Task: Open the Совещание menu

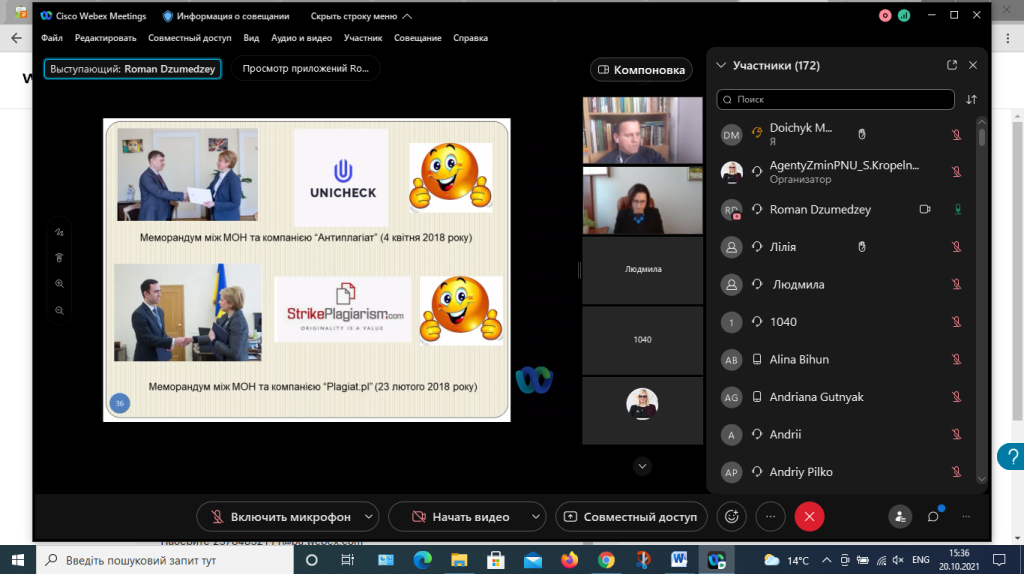Action: pos(417,38)
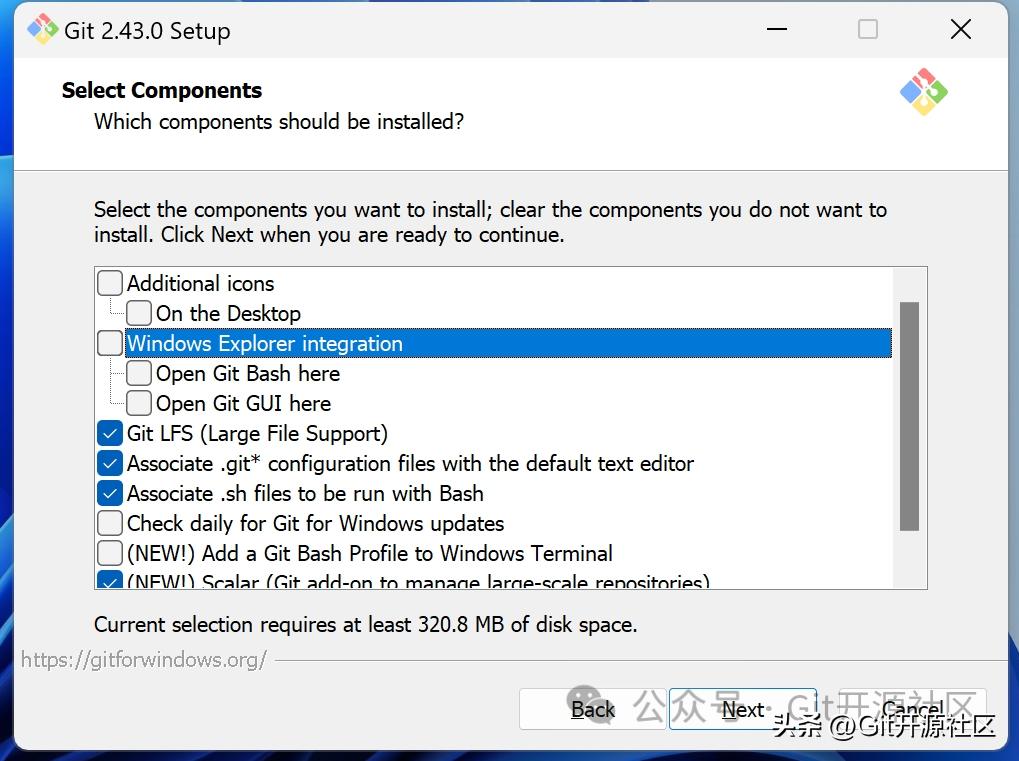
Task: Check Add Git Bash Profile to Terminal
Action: 110,553
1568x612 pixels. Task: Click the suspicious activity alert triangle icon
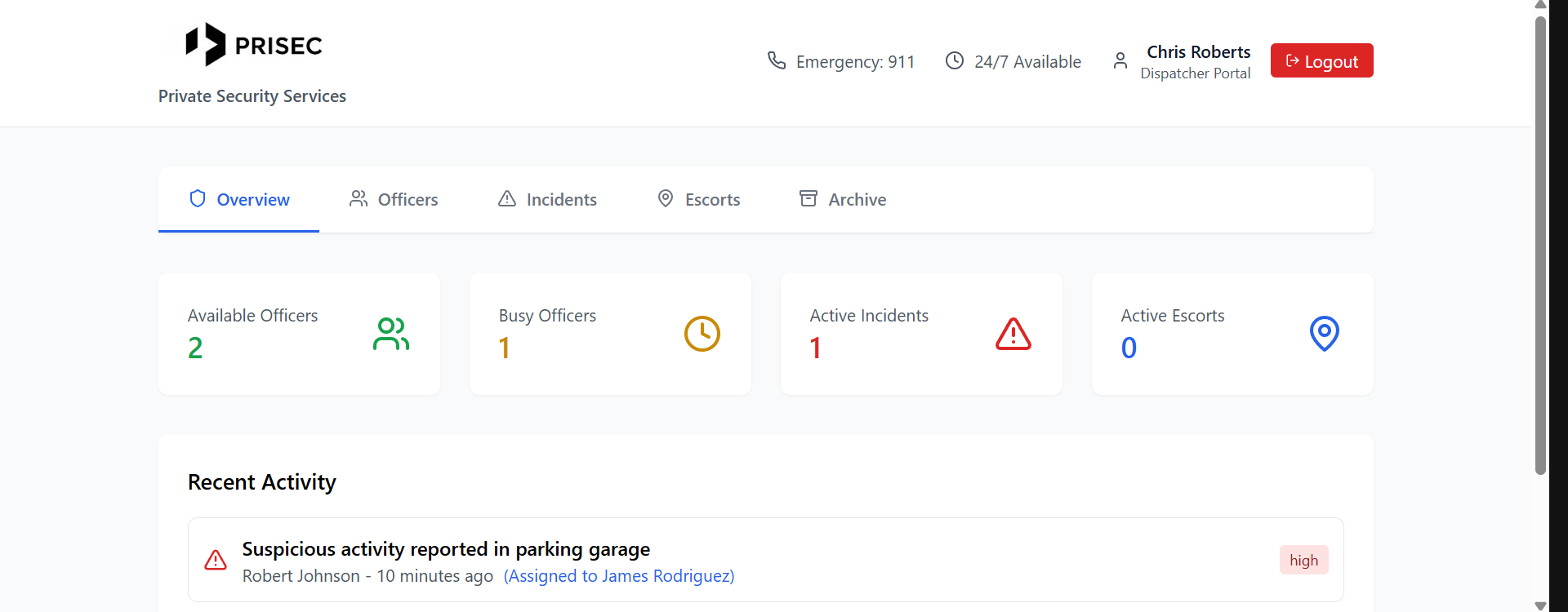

§ §

What is needed here is an exact transcript of the data above, pictures excluded.

Task: Open the Совещание menu

Action: pos(417,38)
Task: Check Add Git Bash Profile to Terminal
Action: 110,553
1568x612 pixels. Task: Click the suspicious activity alert triangle icon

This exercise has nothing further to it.